When matching opening <div id="myDivID"> and
closing </div> tags this javascript may help.
This function will comment every closing div tag
and label it with the div’s ID attribute, producing
a result like this:
<div id="myDivID">
<p>
Lorem ipsum dolor sit amet, consectetur
...
anim id est laborum.
</p>
</div><!-- end #myDivID -->
This will work even when the rendered page is
stripped of comments (by WordPress as in the
original question). Just trigger or inject the
function at any point you like, then view or save
the source. As others noted previously, using
comments doesn't violate the spec as some other
suggestions may.
This short function should be easy to understand and
to modify for similar purposes. (Note the insertBefore
workaround, as there is no JS insertAfter method.)
var d = window.document;
insertCommentAtDivCloseTag(d);
function insertCommentAtDivCloseTag(document) {
var d = document;
var divList = d.getElementsByTagName('div');
var div = {};
for (div of divList) {
var parent = div.parentNode;
var newNode = new Comment(' end #' + div.id + ' ');
parent.insertBefore(newNode, div.nextSibling);
}
}
This is the quick and easy one-off solution. If that’s all you need skip the rest...
If WordPress/web development is something you do everyday you may wish to consider exploring some of the following:
Hack WordPress
Again forget about hacking the HtML standard and hack wordpress instead. In fact WordPress is designed to be hacked. Virtually every function WordPress uses in creating a webpage has a hook that you can use to override or alter what it does.
Codex, The Rosetta Stone of WordPress
Find the one stripping out your comments and add a function to turn it off and on.
If it’s been thought of before, there’s already a plugin for it.
WordPress Plugins Home Page
WordPress plugins come and go, some are maintained others not, some are very good, and some are poorly designed, some are just bad. So caveat emptor.
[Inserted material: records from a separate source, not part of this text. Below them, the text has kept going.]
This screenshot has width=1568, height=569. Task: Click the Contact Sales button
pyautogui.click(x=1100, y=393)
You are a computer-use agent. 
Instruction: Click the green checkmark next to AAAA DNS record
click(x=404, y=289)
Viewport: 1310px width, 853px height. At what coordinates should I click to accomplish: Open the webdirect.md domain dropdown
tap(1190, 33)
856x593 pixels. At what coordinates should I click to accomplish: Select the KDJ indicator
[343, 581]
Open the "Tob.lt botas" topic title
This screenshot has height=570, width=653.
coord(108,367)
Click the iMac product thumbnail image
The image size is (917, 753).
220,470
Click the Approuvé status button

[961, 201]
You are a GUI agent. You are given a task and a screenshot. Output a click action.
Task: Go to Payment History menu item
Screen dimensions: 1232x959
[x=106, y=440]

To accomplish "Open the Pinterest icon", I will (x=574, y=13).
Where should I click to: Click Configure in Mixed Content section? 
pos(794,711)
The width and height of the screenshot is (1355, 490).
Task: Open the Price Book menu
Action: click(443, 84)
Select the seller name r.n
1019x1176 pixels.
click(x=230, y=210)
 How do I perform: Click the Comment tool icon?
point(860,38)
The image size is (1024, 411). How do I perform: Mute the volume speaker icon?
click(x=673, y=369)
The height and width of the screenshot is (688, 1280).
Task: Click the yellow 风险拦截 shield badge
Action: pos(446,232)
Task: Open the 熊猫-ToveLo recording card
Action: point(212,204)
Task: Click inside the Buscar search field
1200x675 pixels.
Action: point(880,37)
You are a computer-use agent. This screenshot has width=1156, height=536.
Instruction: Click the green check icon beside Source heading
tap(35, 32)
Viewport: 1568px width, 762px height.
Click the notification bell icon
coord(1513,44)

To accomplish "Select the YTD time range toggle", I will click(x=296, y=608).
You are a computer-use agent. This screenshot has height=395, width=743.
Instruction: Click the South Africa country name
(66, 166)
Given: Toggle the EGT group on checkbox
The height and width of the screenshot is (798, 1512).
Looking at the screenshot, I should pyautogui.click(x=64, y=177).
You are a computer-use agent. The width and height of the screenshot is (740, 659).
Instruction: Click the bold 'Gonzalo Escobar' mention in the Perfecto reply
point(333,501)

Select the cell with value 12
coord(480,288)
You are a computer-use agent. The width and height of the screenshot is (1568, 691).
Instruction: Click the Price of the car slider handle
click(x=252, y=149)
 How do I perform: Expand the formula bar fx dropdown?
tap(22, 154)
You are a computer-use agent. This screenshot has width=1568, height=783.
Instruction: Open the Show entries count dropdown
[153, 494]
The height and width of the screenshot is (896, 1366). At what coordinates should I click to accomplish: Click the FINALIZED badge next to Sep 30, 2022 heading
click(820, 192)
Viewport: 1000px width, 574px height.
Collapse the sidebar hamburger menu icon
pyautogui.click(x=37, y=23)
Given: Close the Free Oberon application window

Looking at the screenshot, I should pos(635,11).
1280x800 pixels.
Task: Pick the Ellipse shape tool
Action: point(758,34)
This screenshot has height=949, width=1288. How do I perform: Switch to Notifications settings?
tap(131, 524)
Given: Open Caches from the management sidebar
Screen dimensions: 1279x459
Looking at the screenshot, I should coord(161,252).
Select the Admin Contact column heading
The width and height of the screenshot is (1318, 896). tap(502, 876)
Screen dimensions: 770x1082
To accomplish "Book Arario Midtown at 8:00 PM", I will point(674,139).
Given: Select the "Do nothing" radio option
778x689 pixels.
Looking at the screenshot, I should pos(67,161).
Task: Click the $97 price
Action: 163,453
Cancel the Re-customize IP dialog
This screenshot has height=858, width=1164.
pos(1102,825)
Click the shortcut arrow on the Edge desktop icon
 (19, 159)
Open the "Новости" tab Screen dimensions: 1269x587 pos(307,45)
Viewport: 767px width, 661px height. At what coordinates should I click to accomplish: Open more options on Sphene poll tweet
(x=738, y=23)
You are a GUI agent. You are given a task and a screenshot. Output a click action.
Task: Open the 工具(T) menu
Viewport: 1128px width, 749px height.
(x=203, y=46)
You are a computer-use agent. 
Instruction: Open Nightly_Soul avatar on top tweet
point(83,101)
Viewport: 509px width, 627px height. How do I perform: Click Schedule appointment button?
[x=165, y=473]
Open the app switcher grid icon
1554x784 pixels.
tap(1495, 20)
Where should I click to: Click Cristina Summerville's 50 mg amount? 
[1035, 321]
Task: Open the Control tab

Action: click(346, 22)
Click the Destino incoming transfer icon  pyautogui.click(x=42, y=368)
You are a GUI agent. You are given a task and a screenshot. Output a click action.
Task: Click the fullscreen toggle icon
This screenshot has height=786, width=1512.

With that proviso, I was able find such a plug-in in ten seconds, with one search, on the first try.
Beyond WordPress
For so many reasons, it is beneficial to serve the smallest possible version of your webpage and WordPress may not be the only actor dynamically altering your code or caching older versions.
Your WordPress Installation and Blog Post (database)
↓
WordPress Theme
↓
WordPress Plugins
↓
The HTTP Server, such as Apache and it’s Modules
↓
A Proxy Server such as Nginx
↓
A Hosting Provider
↓
A CDN, Content Delivery Network
↓
(More Network)
↓
Finally My Browser the Client
↑
Also any Caches Maintained by Any of the Above
Finally, if this sort of thing is or is becoming your job, you’ll eventually want to explore specialized IDEs and separate production and development servers.
Accepting that the simple answer is No, my entire HTML life, I've identified closing tags by following with a comment. But long ago, it became impossible to nest comments. So when debugging, it is a royal pain to comment out a <DIV>...</DIV>, because of that identifying comment. Closing the DIV comment this way makes the comment closure hard to spot.
<!--
</DIV>--><!-- END DIV NAMEOFDIV -->
It is better placed on its own line, but this both hard to read and involves too much temporary manipulation...
<!--
</DIV>
-->
<!-- END DIV NAMEOFDIV -->
I'm no expert in such issues, but from this HTML end-user's view it seems absolutely absurd that a closing DIV can't be easily identified.
I will experiment with other kludges, such as adding a useless <i CLOSES NAMEOFDIV></i> tag. Or maybe a fake, meaningless tag? (e.g., <ENDDIV NAMEOFDIV>) (The nondisplayed HR z= trick is neat, but yet another visual confusion.)
We really shouldn't have to. What were the powers that be thinking?